*** EXERCISE TEXT ***

CPI report is good news for mortgage rates

Remember those scary stories of sky-high inflation and mortgage rates from the 1970s and early '80s? Our central bank, the Federal Reserve, does. They're so worried about a sequel, they're trying to slow down our economy—even if it means causing a recession and job losses.

But here's the twist: recent reports say the fear of a '70s-like horror is way overblown. Today's scene is nothing like the '70s, when a scary trio—rent, salaries, and oil prices—caused inflation to rocket sky-high.

The Good News: Shelter Inflation

Here's the hero of our story: "shelter inflation," which is just a fancy way of talking about how much housing costs are going up. It makes up almost half of the overall inflation measure, the CPI. Experts predict it'll slow down over the next year, so we won't see that terrifying surge in overall inflation that happened in the '70s.

No Scare from Rent Inflation

Don't worry about a scary surge in rent costs either. The cost of housing is actually cooling off, and with nearly a million new apartment units about to open up, it'll put a stop to soaring rents. More supply equals less inflation—take that, 70s!

***

» ACTIVITY A
Reproduce a section of the mortgage rates text, starting at "CPI report is" and ending at "and job losses.".
» ACTIVITY B
According to the mortgage rates text, roughly what share of the overall CPI does shelter inflation make up?

*** EXERCISE DATA ***

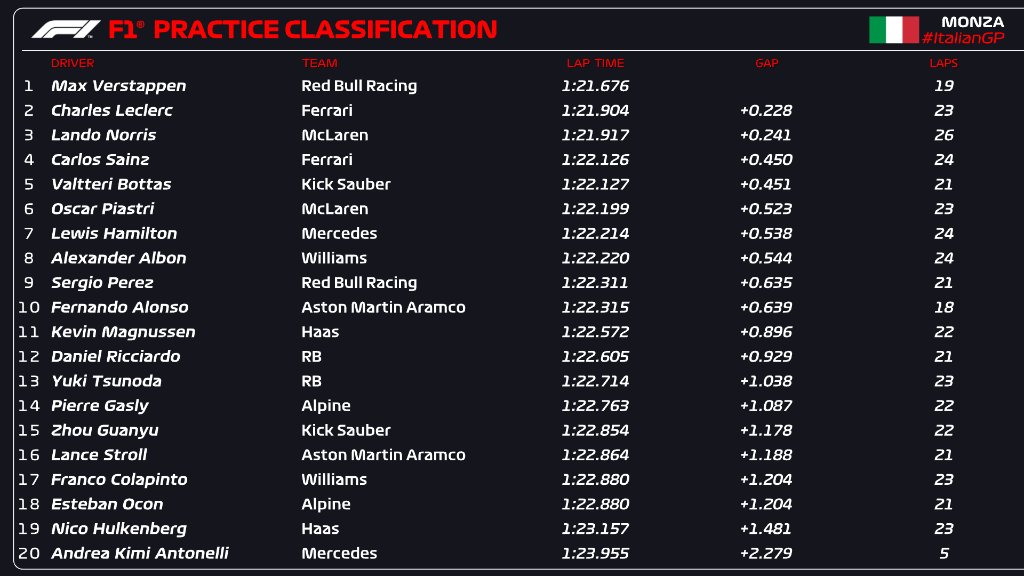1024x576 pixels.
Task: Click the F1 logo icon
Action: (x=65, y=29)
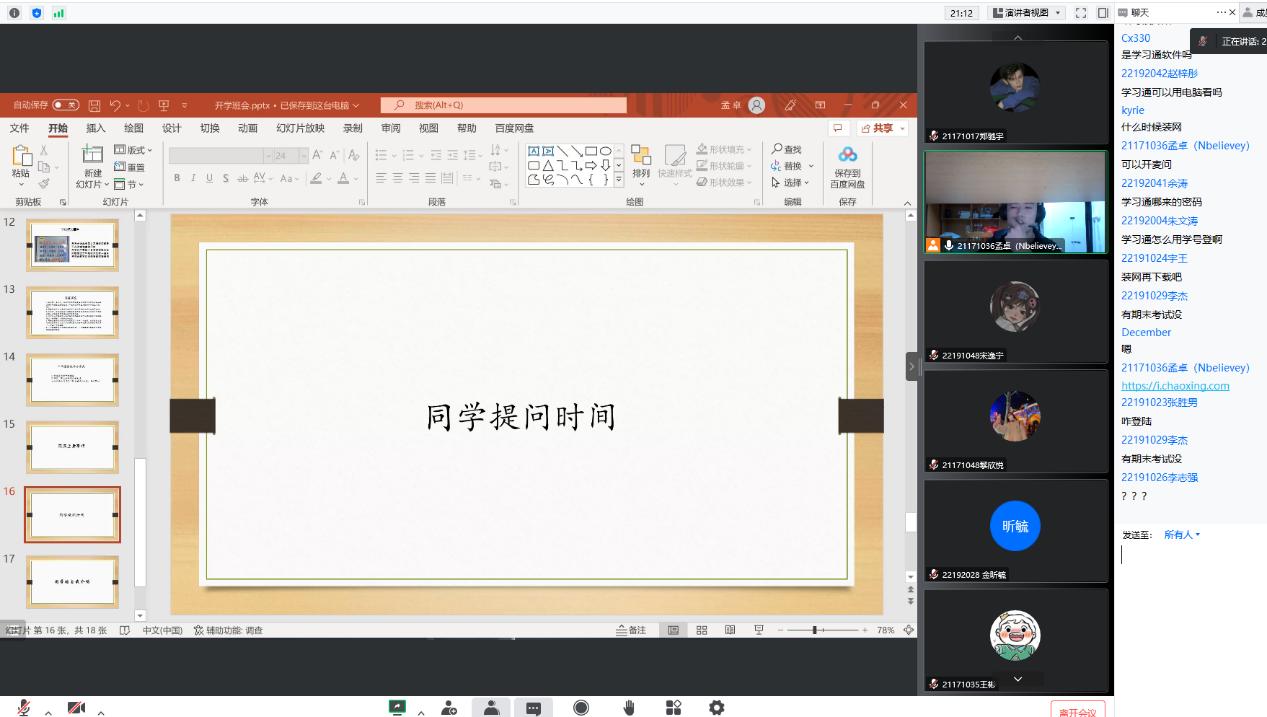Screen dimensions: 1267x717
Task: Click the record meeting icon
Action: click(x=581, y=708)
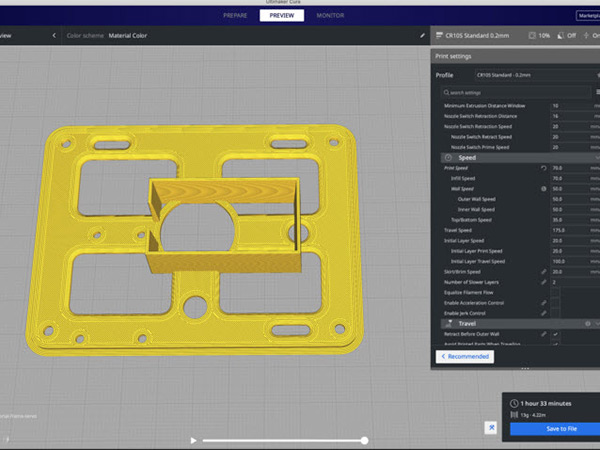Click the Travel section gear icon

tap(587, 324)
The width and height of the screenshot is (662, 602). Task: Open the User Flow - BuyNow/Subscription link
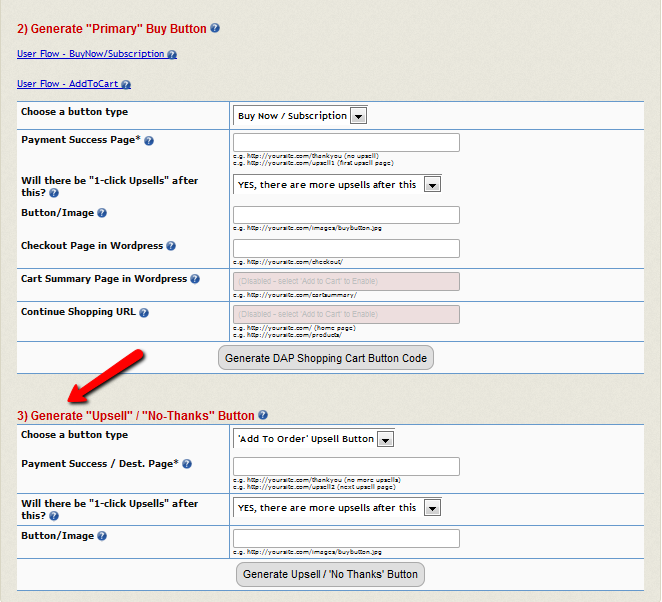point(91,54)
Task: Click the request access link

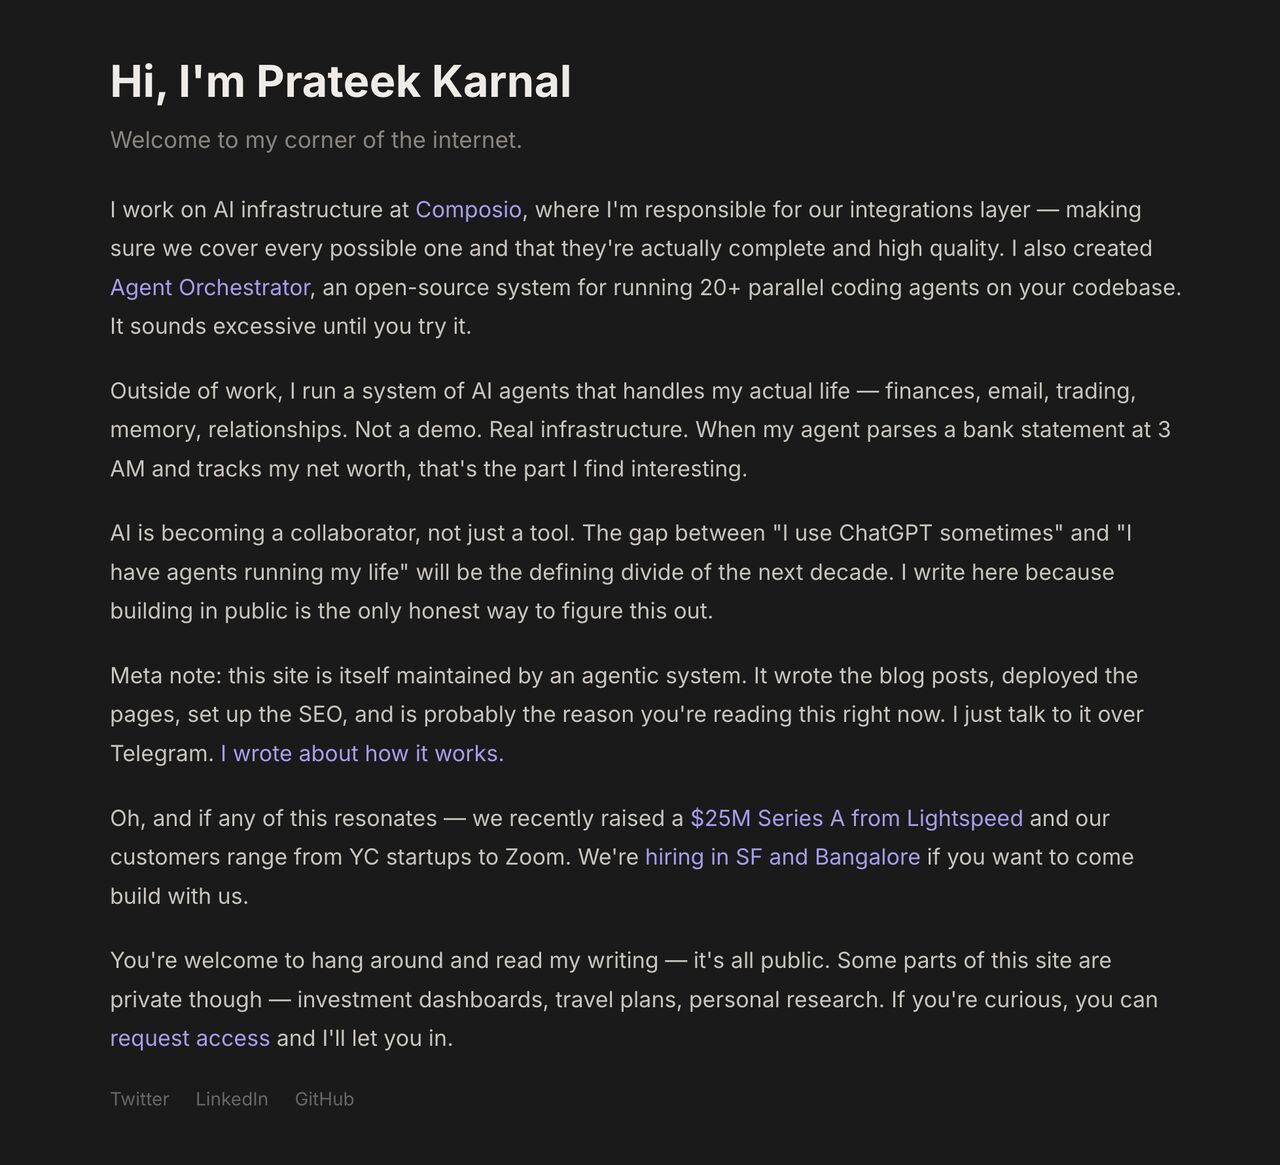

***

» EXERCISE SOLUTION A
CPI report is good news for mortgage rates

Remember those scary stories of sky-high inflation and mortgage rates from the 1970s and early '80s? Our central bank, the Federal Reserve, does. They're so worried about a sequel, they're trying to slow down our economy—even if it means causing a recession and job losses.

» EXERCISE SOLUTION B
Almost half.